**TASK INSTRUCTIONS:** Return exactly the lines below, starting with the one that has "Given: Open the All sports tab" and going on through the one that has "Viewport: 1200px width, 1920px height.".

**SUPPLIED RECORDS:**
[Start of Attachment]
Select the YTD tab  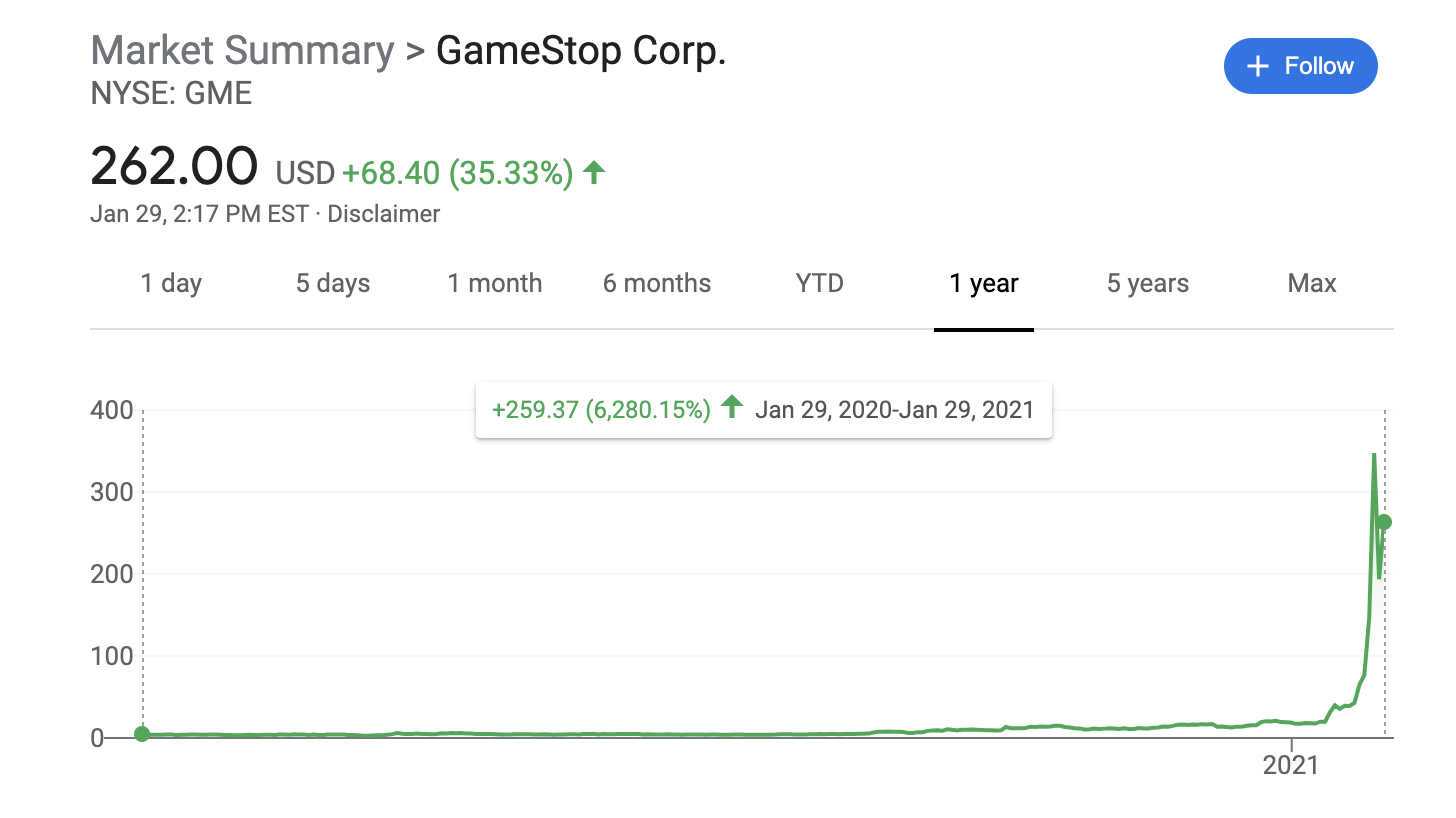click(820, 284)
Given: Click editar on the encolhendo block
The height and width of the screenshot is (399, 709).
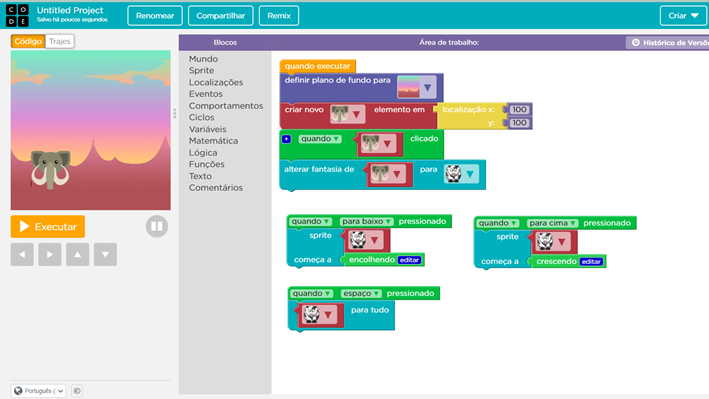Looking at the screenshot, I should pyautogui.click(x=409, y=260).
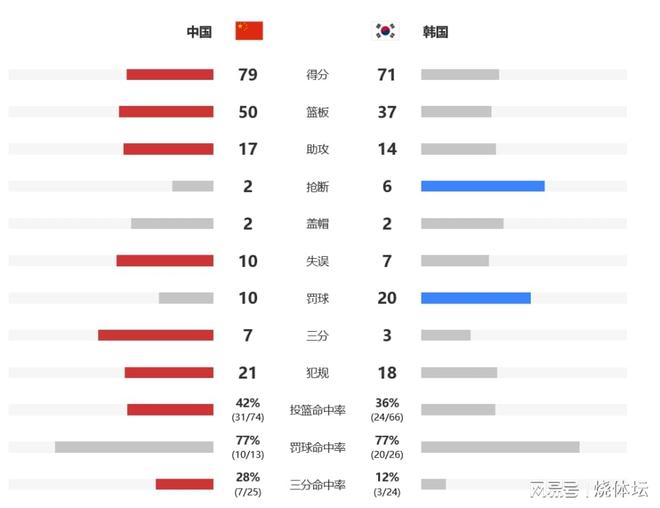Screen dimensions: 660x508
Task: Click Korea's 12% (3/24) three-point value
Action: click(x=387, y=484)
[End of Attachment]
[Start of Attachment]
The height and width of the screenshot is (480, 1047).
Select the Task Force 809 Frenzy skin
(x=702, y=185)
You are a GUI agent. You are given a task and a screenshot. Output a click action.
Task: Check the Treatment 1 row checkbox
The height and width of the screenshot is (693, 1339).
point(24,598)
[End of Attachment]
[Start of Attachment]
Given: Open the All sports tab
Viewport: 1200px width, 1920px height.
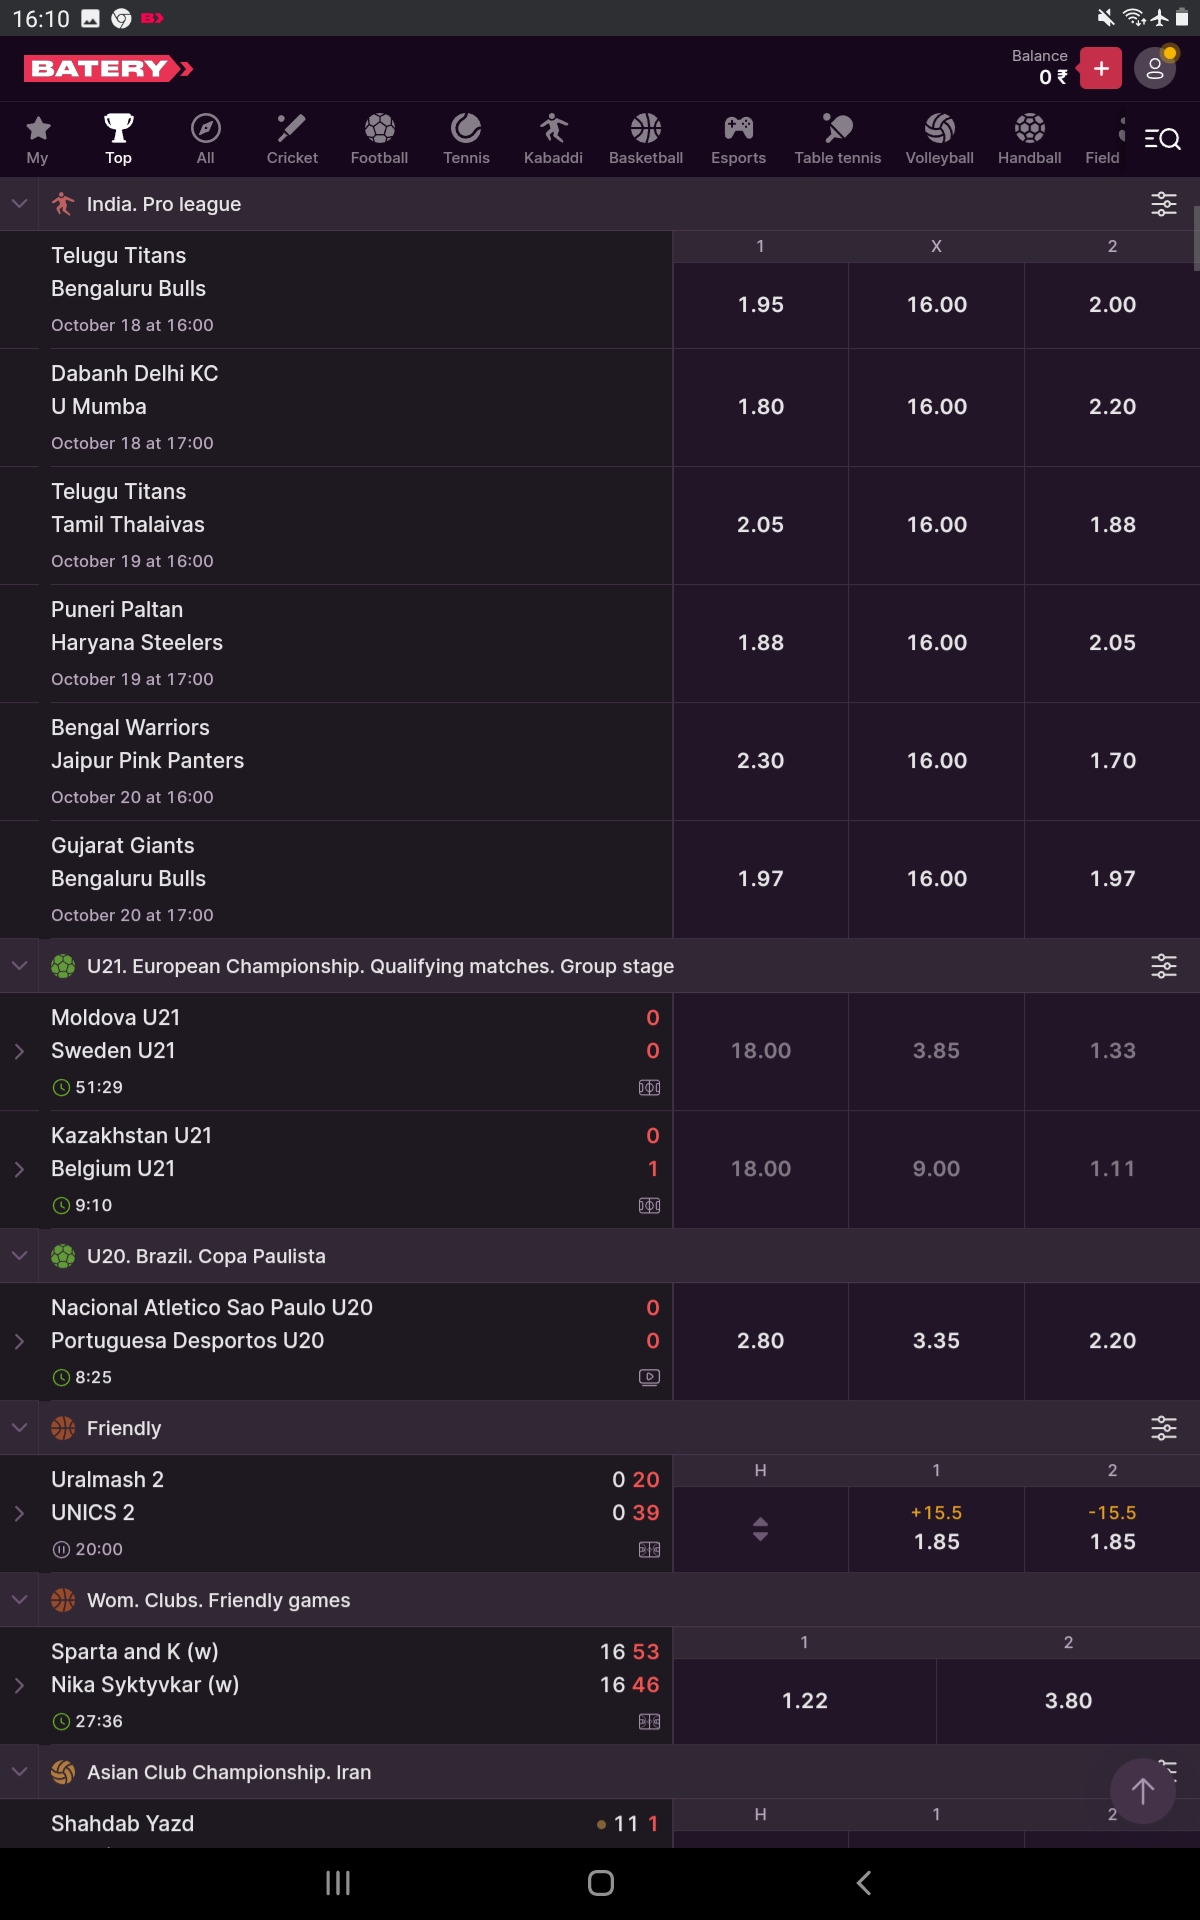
[End of Attachment]
**OUTPUT BELOW:**
Given: Open the All sports tab
Viewport: 1200px width, 1920px height.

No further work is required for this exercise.